ReNeuron Group plc has announced that the US Food and Drug Administration (FDA) has granted Fast Track designation to ReNeuron’s human Retinal Progenitor Cell (hRPC) therapy candidate for retinitis pigmentosa (RP). RP is a group of hereditary diseases of the eye that lead to progressive loss of sight due to cells in the retina becoming damaged and eventually dying.
The granting of Fast Track status follows the Company’s announcement on 5 May 2015 that it had received regulatory approval from the FDA to commence a Phase I/II clinical trial in the US with its stem cell therapy candidate for RP.
Fast Track designation is an FDA programme intended to expedite the development and review of new drugs or biological products targeting unmet medical need where the diseases concerned are serious or life threatening. Developers of products with Fast Track designation benefit from more frequent interactions with the FDA during clinical development as well as the potential for priority review and an accelerated market approval process for the product if supported by appropriate clinical data.
ReNeuron’s cell therapy candidate for RP has already been granted Orphan Drug Designation in both Europe and the US by the European Commission and the FDA, respectively. Products with Orphan Drug Designation benefit from potential market exclusivity post-approval for up to 7 years in the US and up to 10 years in Europe.
The Phase I/II clinical trial with ReNeuron’s cell therapy candidate for RP will be conducted at Massachusetts Eye and Ear, Boston, a world-renowned clinical centre for the treatment of retinal diseases. The trial design is an open-label, dose escalation study to evaluate the safety, tolerability and preliminary efficacy of the hRPC stem cell therapy candidate in up to 15 patients with advanced RP. Preparations for the study have commenced and ReNeuron expects the study to begin in the second half of this year.

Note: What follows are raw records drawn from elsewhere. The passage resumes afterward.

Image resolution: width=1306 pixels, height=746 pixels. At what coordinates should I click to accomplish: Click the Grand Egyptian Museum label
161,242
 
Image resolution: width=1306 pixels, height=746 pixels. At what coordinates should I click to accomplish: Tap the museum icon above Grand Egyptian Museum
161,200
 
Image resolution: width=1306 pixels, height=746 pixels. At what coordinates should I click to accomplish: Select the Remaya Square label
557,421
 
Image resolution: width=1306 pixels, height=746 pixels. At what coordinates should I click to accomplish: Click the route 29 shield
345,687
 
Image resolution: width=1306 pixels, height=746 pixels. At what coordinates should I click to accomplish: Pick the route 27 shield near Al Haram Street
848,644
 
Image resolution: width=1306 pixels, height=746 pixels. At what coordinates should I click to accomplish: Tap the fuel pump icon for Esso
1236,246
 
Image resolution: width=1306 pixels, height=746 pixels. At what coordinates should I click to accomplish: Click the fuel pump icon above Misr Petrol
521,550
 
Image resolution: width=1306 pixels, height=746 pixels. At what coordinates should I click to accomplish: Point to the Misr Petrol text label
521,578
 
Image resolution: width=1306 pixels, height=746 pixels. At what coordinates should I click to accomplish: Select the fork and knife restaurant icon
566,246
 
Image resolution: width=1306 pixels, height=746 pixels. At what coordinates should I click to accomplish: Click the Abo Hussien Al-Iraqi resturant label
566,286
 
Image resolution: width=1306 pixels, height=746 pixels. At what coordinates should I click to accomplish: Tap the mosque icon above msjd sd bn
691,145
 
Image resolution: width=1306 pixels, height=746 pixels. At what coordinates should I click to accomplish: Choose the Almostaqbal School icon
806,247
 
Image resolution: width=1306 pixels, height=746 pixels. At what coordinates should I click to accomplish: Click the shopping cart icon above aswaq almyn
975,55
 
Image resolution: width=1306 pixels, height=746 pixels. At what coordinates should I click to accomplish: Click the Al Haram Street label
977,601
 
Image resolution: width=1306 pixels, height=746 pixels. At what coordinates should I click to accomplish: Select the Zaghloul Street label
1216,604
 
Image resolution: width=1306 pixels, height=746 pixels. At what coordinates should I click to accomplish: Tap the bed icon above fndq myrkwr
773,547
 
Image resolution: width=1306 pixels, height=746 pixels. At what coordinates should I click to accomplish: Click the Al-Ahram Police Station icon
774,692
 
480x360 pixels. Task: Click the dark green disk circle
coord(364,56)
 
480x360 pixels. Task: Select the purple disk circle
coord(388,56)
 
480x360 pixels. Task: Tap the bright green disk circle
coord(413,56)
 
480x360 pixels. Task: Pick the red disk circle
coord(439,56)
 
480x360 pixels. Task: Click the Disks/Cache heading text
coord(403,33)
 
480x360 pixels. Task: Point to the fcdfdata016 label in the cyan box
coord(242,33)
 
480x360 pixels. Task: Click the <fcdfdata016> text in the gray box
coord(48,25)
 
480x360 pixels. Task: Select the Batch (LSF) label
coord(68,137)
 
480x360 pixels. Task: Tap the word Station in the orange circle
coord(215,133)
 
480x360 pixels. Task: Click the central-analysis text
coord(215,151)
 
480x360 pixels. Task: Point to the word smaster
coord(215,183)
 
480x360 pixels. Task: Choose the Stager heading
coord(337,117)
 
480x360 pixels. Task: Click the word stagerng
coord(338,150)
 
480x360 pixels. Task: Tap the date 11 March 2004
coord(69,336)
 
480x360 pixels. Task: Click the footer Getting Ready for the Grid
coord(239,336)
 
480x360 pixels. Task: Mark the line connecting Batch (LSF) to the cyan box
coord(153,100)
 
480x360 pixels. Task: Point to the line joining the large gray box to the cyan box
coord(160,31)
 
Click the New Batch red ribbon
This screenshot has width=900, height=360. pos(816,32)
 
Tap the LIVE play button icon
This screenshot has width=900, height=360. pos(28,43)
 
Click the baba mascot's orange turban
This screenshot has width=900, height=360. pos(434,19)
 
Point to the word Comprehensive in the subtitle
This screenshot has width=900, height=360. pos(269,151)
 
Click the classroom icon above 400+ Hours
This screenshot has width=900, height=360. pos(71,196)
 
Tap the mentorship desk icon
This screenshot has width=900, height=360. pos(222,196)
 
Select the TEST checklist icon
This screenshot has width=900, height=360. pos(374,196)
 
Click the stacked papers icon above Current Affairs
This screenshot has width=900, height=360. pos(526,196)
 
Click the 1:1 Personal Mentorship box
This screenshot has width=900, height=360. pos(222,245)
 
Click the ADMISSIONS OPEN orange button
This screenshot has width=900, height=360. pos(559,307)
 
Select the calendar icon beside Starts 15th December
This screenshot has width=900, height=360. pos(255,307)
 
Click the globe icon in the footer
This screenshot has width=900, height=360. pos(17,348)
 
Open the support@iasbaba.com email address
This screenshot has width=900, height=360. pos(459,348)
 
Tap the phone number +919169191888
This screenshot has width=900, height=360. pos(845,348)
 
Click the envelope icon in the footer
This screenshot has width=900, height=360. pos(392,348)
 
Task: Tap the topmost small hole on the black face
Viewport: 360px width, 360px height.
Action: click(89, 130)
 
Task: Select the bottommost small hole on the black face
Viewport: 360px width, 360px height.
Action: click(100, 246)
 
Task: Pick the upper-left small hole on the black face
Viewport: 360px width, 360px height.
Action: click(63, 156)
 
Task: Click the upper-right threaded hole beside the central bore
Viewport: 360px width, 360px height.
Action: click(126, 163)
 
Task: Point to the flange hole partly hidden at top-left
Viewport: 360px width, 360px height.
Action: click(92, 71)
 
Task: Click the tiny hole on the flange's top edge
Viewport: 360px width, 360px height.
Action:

Olav Hellebø, Chief Executive Officer of ReNeuron, commented: “The granting of Fast Track designation from the FDA for our hRPC stem cell therapy candidate for RP is a very significant positive development for the Company. In considering the pre-clinical data we have presented to them and granting the designation, the FDA has recognized the potential of this treatment candidate to address RP as a serious unmet medical need. This, together with the Orphan Drug Designation already granted for the programme in both the US and Europe, provides accelerated clinical development and marketing authorization processes for our RP treatment candidate as well as the potential for a significant period of market exclusivity once approved in these major territories.”